> Document passage:
Histone variant macroH2A1 rewires carbohydrate and lipid metabolism of hepatocellular carcinoma cells towards cancer stem cells

LO RE, Oriana, Julien DOUET, Marcus BUSCHBECK, Caterina FUSILLI, Valerio PAZIENZA, Concetta PANEBIANCO, Carlo Castruccio CASTRACANI, Tommaso MAZZA, Giovanni VLI OLTI and Manlio VINCIGUERRA. Histone variant macroH2A1 rewires carbohydrate and lipid metabolism of hepatocellular carcinoma cells towards cancer stem cells. Epigenetics. Philadelphia: TAYLOR & FRANCIS INC, 2018, vol. 13, No 8, p. 829-845. ISSN 1559-2294. Available from: https://dx.doi.org/10.1080/15592294.2018.1514239.

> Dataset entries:
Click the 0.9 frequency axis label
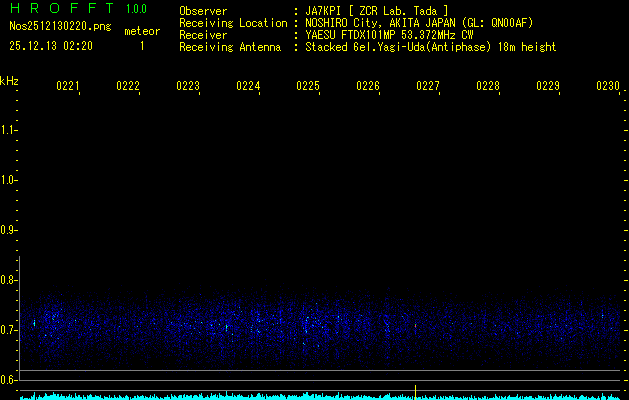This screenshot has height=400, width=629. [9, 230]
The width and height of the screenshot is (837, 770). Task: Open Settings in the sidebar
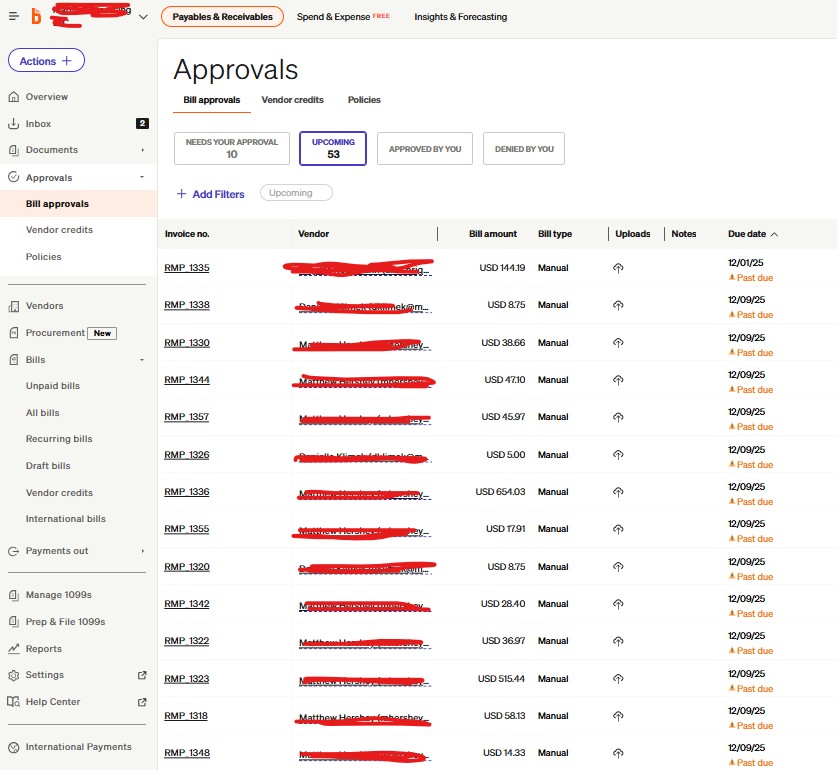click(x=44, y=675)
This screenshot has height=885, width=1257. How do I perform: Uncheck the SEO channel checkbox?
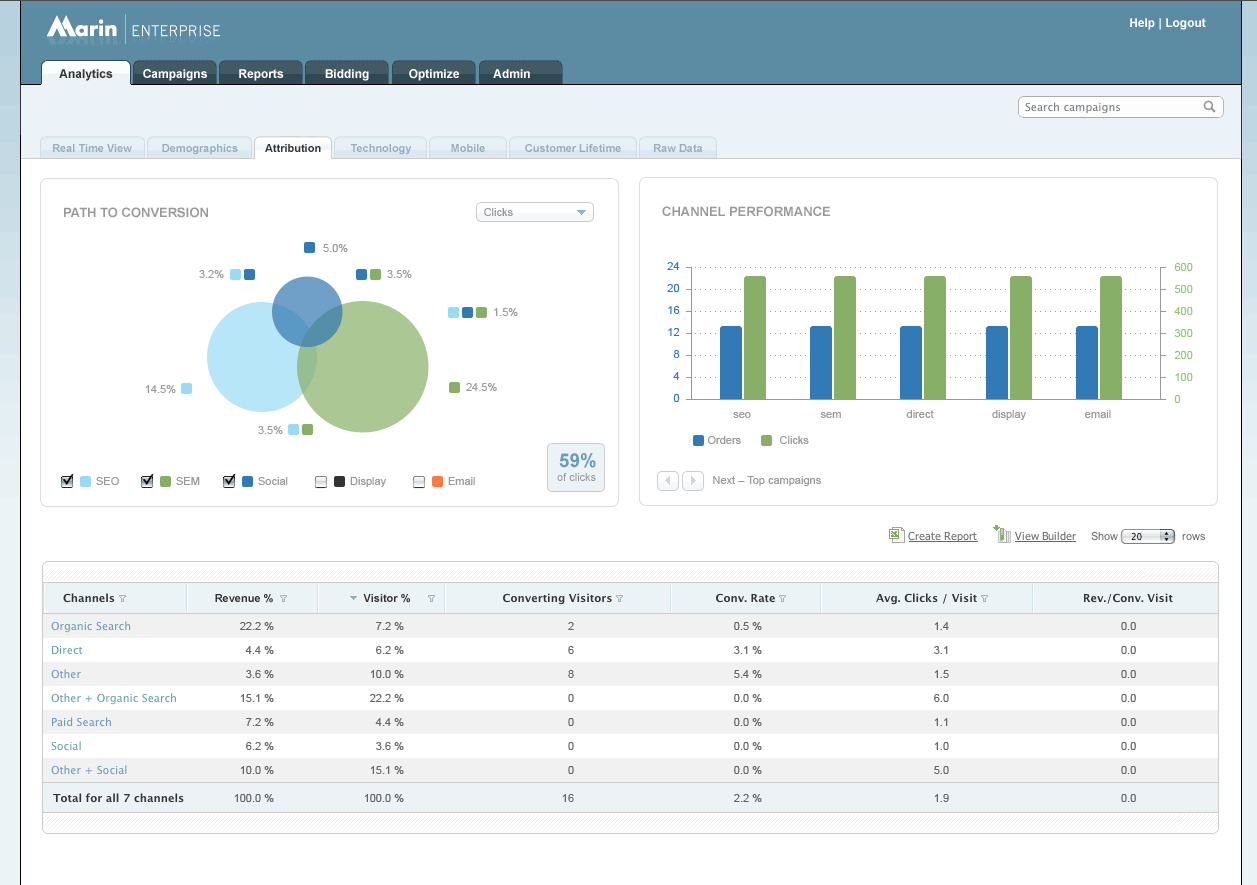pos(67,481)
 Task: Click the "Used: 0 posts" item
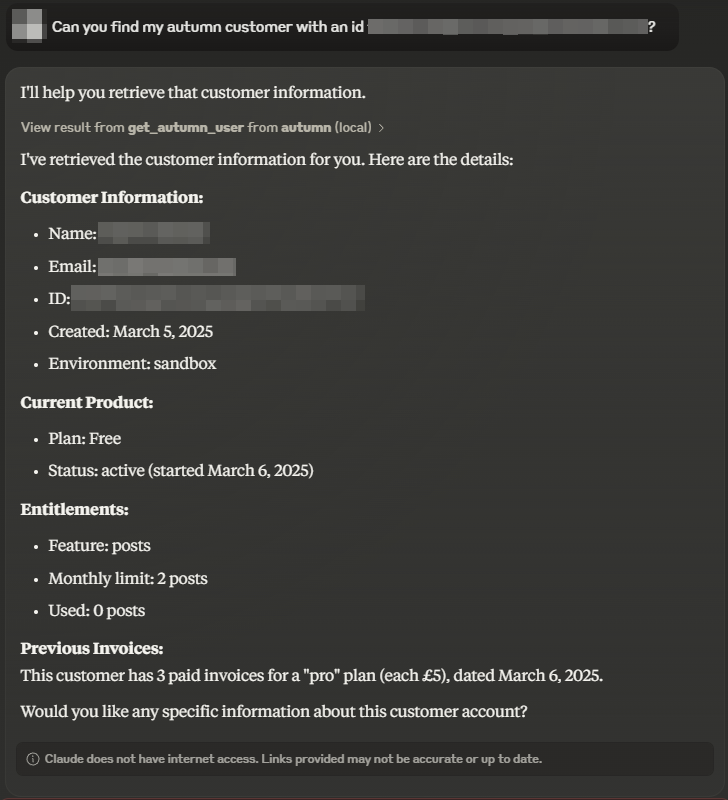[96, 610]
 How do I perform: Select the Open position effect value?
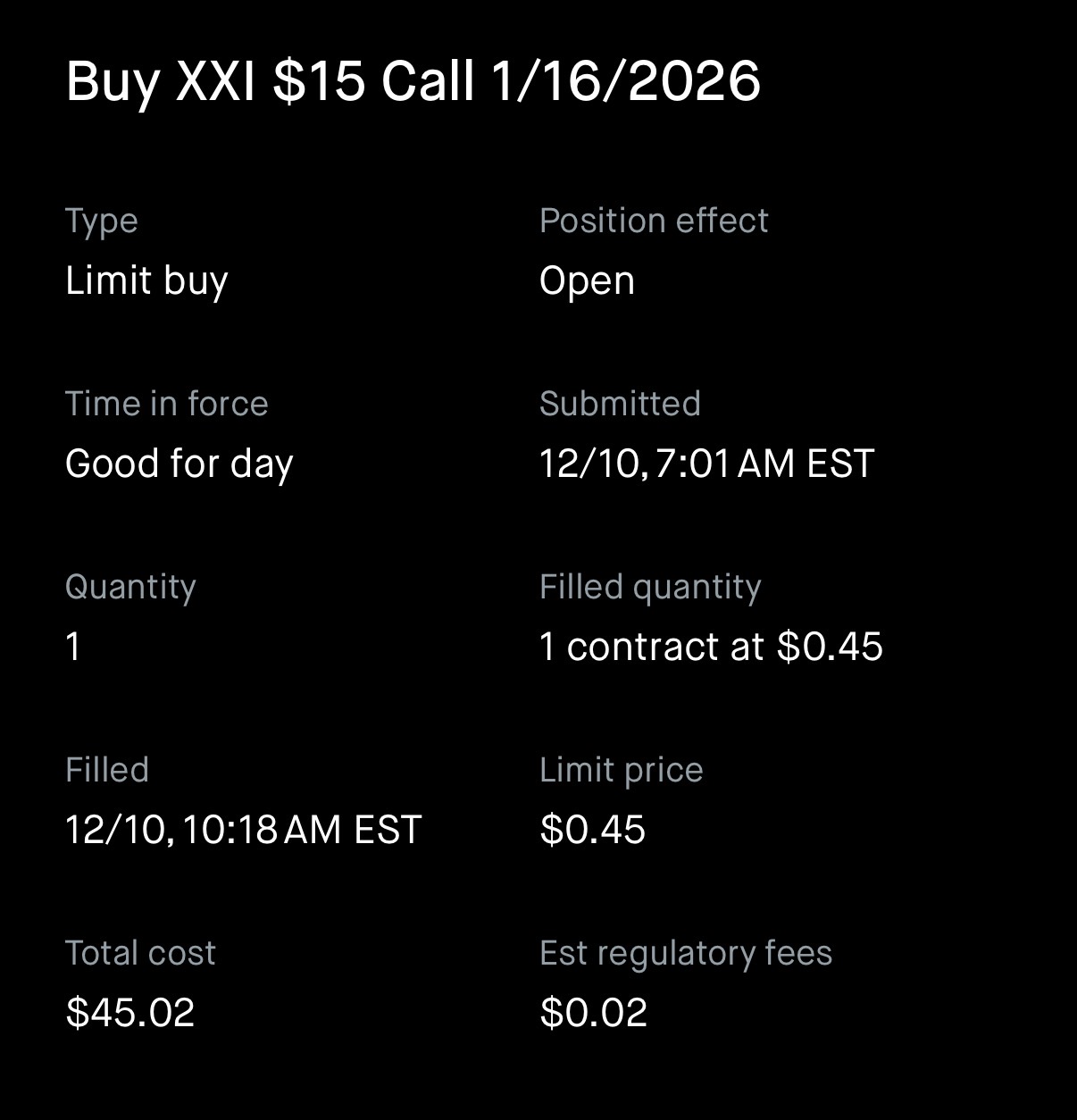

> What to do:
**A.** Render the title of the macroH2A1 article, "Histone variant macroH2A1 rewires carbohydrate and lipid metabolism of hepatocellular carcinoma cells towards cancer stem cells," in Spanish.
**B.** According to the macroH2A1 article citation, which journal published the article and in what year?
**C.** Carry on the macroH2A1 article record from where it stops.

> Per-task answers:
**A.** La variante de histona macroH2A1 reprograma el metabolismo de carbohidratos y lípidos de las células de carcinoma hepatocelular hacia células madre cancerosas.

**B.** Epigenetics, in 2018.

**C.**
Basic information

• Original name: Histone variant macroH2A1 rewires carbohydrate and lipid metabolism of hepatocellular carcinoma cells towards cancer stem cells
• Authors: LO RE, Oriana (380 Italy, belonging to the institution), Julien DOUET (724 Spain), Marcus BUSCHBECK (724 Spain), Caterina FUSILLI (380 Italy), Valerio PAZIENZA (380 Italy), Concetta PANEBIANCO (380 Italy), Carlo Castruccio CASTRACANI (380 Italy), Tommaso MAZZA (380 Italy), Giovanni VLI OLTI (380 Italy) and Manlio VINCIGUERRA (380 Italy, guarantor).
• Edition: Epigenetics, Philadelphia, TAYLOR & FRANCIS INC, 2018, 1559-2294.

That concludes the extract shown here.